Most Useless Laurel: Men’s Health’s Where the Babes Are. Despite its seeming sexlessness, Portland gets a coveted second place on this list of one hundred cities, based on the number of Forest City women who are single, college-educated, employed, and fit. But if Men’s Health readers buy the magazine’s conclusions about Portland’s low “nookie rates” (see Dumbest Ranking, above), they might consider the babe meter pointless information.
Lists Most Likely to Cancel Each Other Out: The Daily Beast’s Drunkest Cities lists and Men’s Health’s Drunkest City List. The Daily Beast collected data on the drinking habits of people in forty American cities and concluded Portland is the eighteenth drunkest city in America. Or did it? Curiously, this list is linked to another Daily Beast list of twenty-six Drunkest Cities, on which Portland is nowhere to be found. Our friends at Men’s Health, meanwhile, considered entirely different criteria for one hundred cities and put Portland way down at number ninety.

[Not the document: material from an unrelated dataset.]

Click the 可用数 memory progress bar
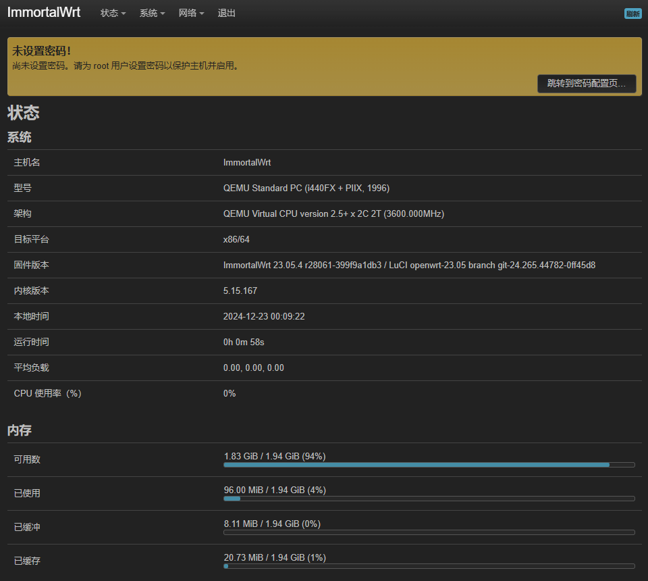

Most Contradictory Lists: Forbes’ Worst State to Do Business In and Forbes’ Best Cities for Jobs this Spring. In December, the national business magazine placed Maine dead last for business, citing, among other things, its “anemic forecasts when it comes to job and gross state product growth.” More recently, the magazine declared that Portland (along with South Portland and Biddeford) has the sixth most optimistic job forecast of one hundred American cities. To be sure, Greater Portland enjoys a more robust economy than other parts of the state, but it’s hard to believe the lists, published just three months apart, can both be true.
Most Dubious Honor: Travel & Leisure’s Best Cities for Hipsters. T&L tells us that Portland’s “great food, great beer, and great coffee” are hipster magnets. Problem is, T&L also tells us, this is not necessarily a good thing. The term hipster “can inspire eye rolls or admiration,” according to the magazine, and it has now become “so prevalent it’s at a possible tipping point.”

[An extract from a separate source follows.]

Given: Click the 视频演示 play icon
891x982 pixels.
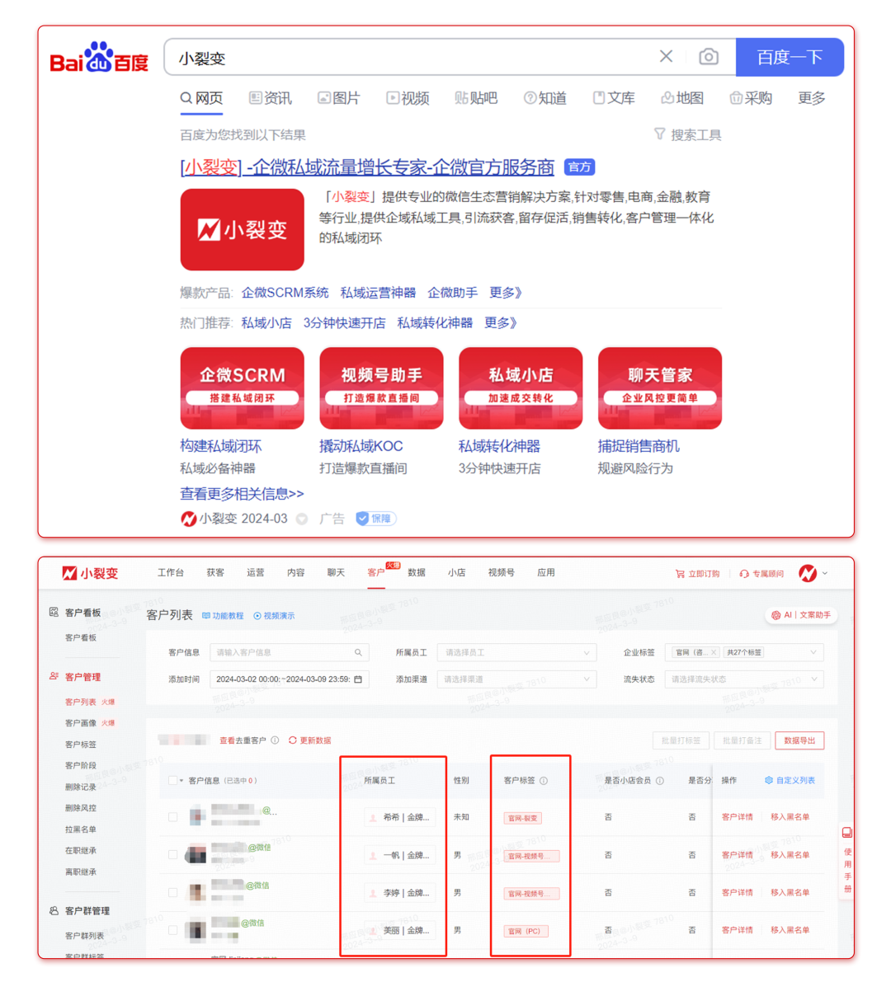Looking at the screenshot, I should click(257, 616).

We are inclined to say the same about these lists. — Virginia M. Wright
How do you describe the odd taste of Moxie?
Recently Down East Books published an ode to one of our favorite beverages. Moxie: Maine in a Bottle by Jim Baumer is a detailed history of the official soft drink of Maine. Moxie is, without a doubt, a beloved Down East drink. Its unique taste, however, is a bit difficult to describe.

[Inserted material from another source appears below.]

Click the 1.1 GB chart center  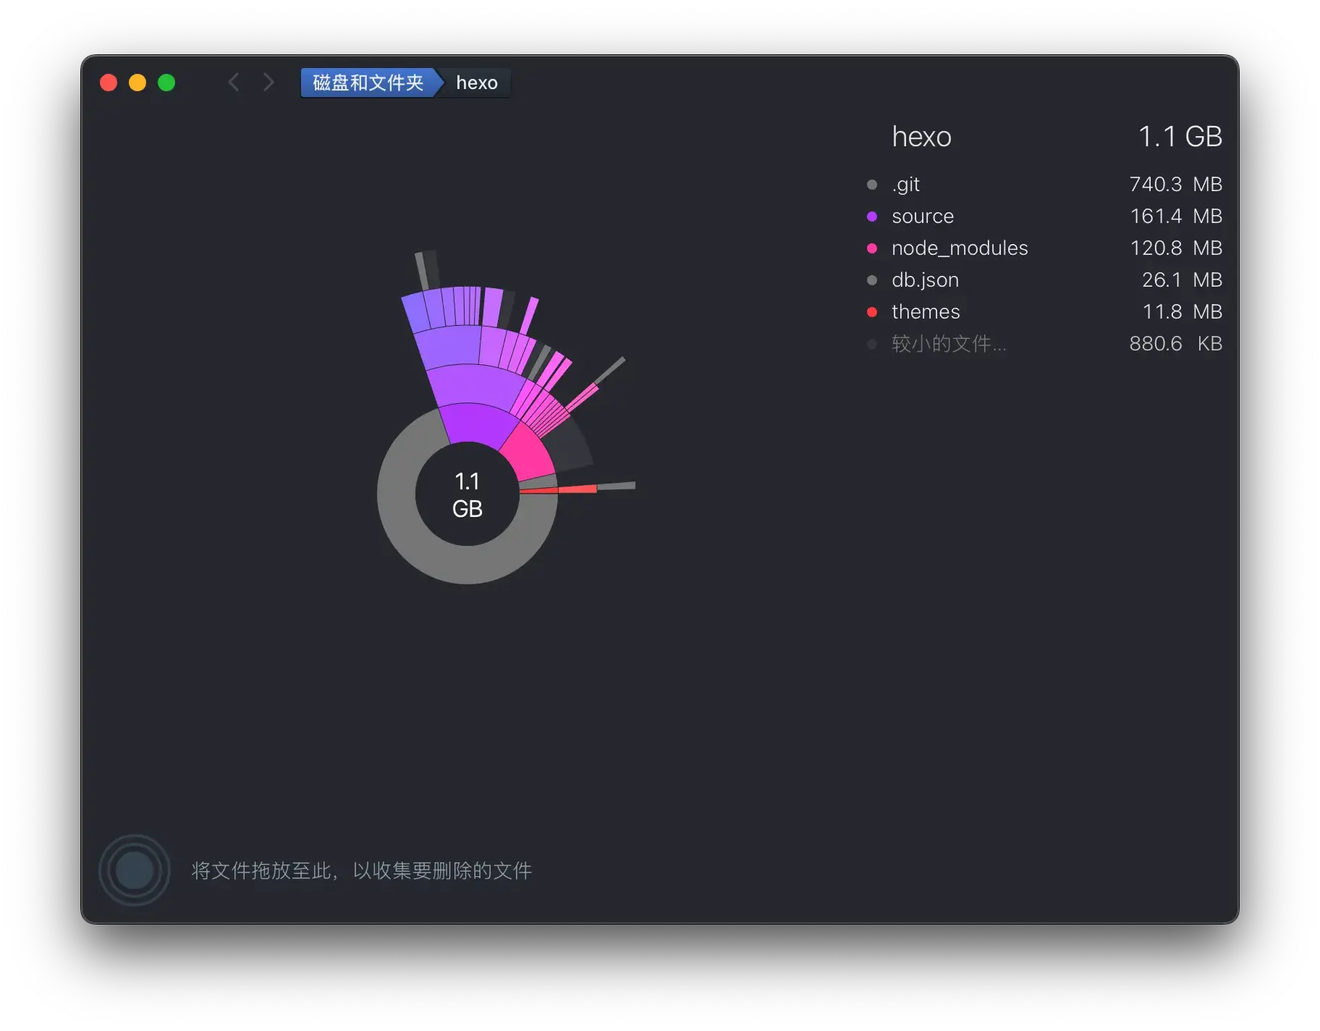click(x=468, y=495)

The Moxie motto is “Distinctively Different.” That’s a good start, but also fairly vague, and so in the interest of full disclosure we went looking for a better description. We landed on Moxie’s Facebook fan page, where we discovered that the company was also scrambling for suggestions. “What does Moxie taste like?” the company asked its adherents. Surely, if the drink’s biggest fans can’t sell you on its taste, no one can. Here are some of the responses we found posted:
“Carbonated super dirt with a waxed teeth aftertaste. Pure awesomeness!”
“Old Vicks 44 cough syrup.”
“Rusty nails. In a good way.”
“Cough Syrup plus Jaeger.”
“Licorice and Robitussin.”
“Happiness, sunshine, and rainbows.”
“Some say it’s an acquired taste, I say it’s for those with a sophisticated palate.”
“Heaven. . . . ”
“Iron-flavored mouthwash that you don’t know why you’re drinking, but you can’t stop drinking, and then you buy more.”
“Formula 44 with a fizz. A big huge piece of heaven.”
“Like root beer with dirt in it. But in a good way.”
“Its awesome flavored! Its like a hurts-so-good in your mouth.”
“Like Heaven in your mouth!”
“Non alcoholic Jägermeister. Or Horehound.”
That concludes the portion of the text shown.